Minggu, 27 November 2011

SUDUT PANDANG
Awan itu jika dilihat dari ketinggian diatasnya tampak berbeda. Bila dari daratan, awan tersebut kelihatan sangat tinggi seperti hendak menyentuh langit. Pemandangan ini berbeda tatkala dilihat dari ketinggian diatas awan itu sendiri. Ia kelihatan sangat dekat dengan daratan.
Di ketinggian tertentu, awan bisa tampak laksana gumpalan ombak yang bergulung. Sesaat kemudian ia terlihat seperti gugusan gunung es yang kokoh. Di lain tempat ia bahkan menyerupai padang pasir atau gurun yang luas. Kadangkala ia terlihat seperti lukisan raksasa yang menggambarkan aneka bentuk dan rupa. Bila pandangan mata menukik kebawah awan bisa terlihat seperti kebun kapas yang lagi merekah lebar. Sungguh sebuah panorama yang mengagumkan.
Sempat terbesit dalam hati, seandainya waktu itu terjadi hujan, bisa-bisa saya tidak terkena hujan. Bukan lantaran saya berada dalam pesawat, melainkan pesawat yang saya tumpangi tersebut berada pada ketinggian diatas awan. Bukankah hujan turun karena adanya “konsleting” antara awan positif dan negative? Jika hal ini terjadi, sungguh menjadi pengalaman yang langka.
Uniknya, gumpalan awan yang tebal2 tersebut berada diatas daratan. Sangat jarang –untuk tidak mengatakan tidak ada sama sekali- gumpalan awan yang mengembang diatas lautan. Pemandangan diatas lautan sepi-sepi saja yang dominan adalah warna biru langit yang sepertinya tak berbatas. Sesaat saya terhenyak dan berpikir, What’s wrong?
Logika sederhana saya berkata, barangkali Allah sedang mengefisienkan system kerja dari mata rantai kehidupan. Hematnya, ngapain awan tebal berkeliaran diatas samudera? Siapa yang hendak dilindungi dari terik matahari? Apa pula yang hendak dibasahi dengan air hujan? Bukankah dibawah sana sudah terhampar miliaran kubik pangkat 10 air samudera? Hewan laut apa yang masih membutuhkan guyuran air hujan? Sungguh tiada yang sia-sia hasil kreasiMu.

** Data Tersedia **
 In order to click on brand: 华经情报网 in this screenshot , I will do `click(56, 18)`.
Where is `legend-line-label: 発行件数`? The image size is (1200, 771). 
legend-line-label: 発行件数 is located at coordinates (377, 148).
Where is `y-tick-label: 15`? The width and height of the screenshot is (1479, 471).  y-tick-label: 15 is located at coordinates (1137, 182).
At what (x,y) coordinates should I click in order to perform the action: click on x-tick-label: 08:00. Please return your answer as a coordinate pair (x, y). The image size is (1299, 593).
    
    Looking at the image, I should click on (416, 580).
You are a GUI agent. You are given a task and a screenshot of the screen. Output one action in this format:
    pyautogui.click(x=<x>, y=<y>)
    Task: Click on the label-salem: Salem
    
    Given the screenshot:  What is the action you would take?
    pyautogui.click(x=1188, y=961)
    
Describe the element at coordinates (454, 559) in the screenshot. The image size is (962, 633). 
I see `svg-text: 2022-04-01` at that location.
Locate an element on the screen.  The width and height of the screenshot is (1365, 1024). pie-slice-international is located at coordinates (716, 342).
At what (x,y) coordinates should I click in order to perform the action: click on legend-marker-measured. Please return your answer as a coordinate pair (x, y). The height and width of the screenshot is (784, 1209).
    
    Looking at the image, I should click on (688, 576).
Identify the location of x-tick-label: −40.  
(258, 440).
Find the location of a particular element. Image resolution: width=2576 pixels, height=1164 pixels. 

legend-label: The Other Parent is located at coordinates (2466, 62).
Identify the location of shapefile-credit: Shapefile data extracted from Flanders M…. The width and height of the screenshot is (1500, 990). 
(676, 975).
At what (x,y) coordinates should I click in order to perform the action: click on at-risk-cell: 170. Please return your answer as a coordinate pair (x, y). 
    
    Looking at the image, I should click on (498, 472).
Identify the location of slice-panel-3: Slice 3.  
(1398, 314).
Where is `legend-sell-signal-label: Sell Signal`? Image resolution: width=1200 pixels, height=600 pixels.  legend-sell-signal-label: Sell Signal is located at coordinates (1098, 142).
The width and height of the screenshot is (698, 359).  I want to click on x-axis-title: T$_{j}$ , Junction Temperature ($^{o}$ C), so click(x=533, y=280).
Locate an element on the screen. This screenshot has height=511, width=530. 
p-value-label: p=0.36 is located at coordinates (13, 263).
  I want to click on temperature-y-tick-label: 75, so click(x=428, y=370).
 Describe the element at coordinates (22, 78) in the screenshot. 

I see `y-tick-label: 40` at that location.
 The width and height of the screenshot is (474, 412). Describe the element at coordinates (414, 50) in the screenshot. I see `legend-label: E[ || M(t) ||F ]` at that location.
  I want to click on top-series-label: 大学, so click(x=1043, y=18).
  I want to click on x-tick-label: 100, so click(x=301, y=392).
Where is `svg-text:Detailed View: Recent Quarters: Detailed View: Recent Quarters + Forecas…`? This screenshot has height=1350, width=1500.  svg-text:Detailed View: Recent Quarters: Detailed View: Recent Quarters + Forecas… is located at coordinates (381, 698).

** Tugas Pengerjaan 1 **
Rangkumlah tulisan tentang awan yang dilihat dari ketinggian tersebut dalam dua kalimat.
** Tugas Pengerjaan 2 **
Tuliskan kelanjutan tulisan tentang awan yang dilihat dari atas pesawat itu, dimulai tepat setelah kalimat terakhirnya.

** Hasil Pengerjaan 1 **
Dilihat dari ketinggian di atasnya, awan tampak dekat dengan daratan dan menyerupai aneka bentuk, seperti gumpalan ombak yang bergulung, gugusan gunung es, padang pasir, dan kebun kapas yang merekah. Gumpalan awan tebal itu berada di atas daratan dan sangat jarang mengembang di atas lautan, yang menurut logika sederhana penulis barangkali menandakan bahwa Allah sedang mengefisienkan sistem kerja mata rantai kehidupan karena tiada yang sia-sia dari kreasi-Nya.

** Hasil Pengerjaan 2 **
Seperti biasa, ketika pesawat hendak landing, saya mengalami jet lag. Kepala pusing kuping kopok. Menurut sebagian orang hal ini lumrah dialami. Penyebabnya lantaran perbedaan tekanan udara. Tp menurutku bukan itu saja, suara mesin pesawat yang bising dan perpindahan gigi –eit tunggu apa benar pesawat terbang itu punya gigi perseneleng layaknya mobil?- yang kasar ketika mau landing menjadi penyebab utama kepala saya menjadi pusing. Maklum yang saya tumpangi ketika itu adalah jenis pesawat “EMPRIT” air line. Haha…
Sesudah landing hp saya hidupkan. Jam digitalnya menunjukkan pukul 10.30 wib. AHAI… sebuah perjalanan yang memakan nol jam. Ketika take off jarum jam menunjukkan pukul 10.30 waktu setempat, giliran landing jam menunjukkan pukul yang sama. Sepertinya saya menembus lorong waktu menembus jarak ribuan kilometer dengan waktu zero jam. Sepertinya pula teori relativitas ruang dan waktu yang dikembangkan Einstein telah terlampui.
Sebenarnya hal ini biasa. Mengingat adanya perbedaan jarak yang cukup jauh. Perbedaan jarak inilah yang menyebabkan adanya split atau selisih waktu antara satu tempat dengan tempat yang lainnya. Kebetulan jarak Lombok-surabaya terpaut waktu satu jam.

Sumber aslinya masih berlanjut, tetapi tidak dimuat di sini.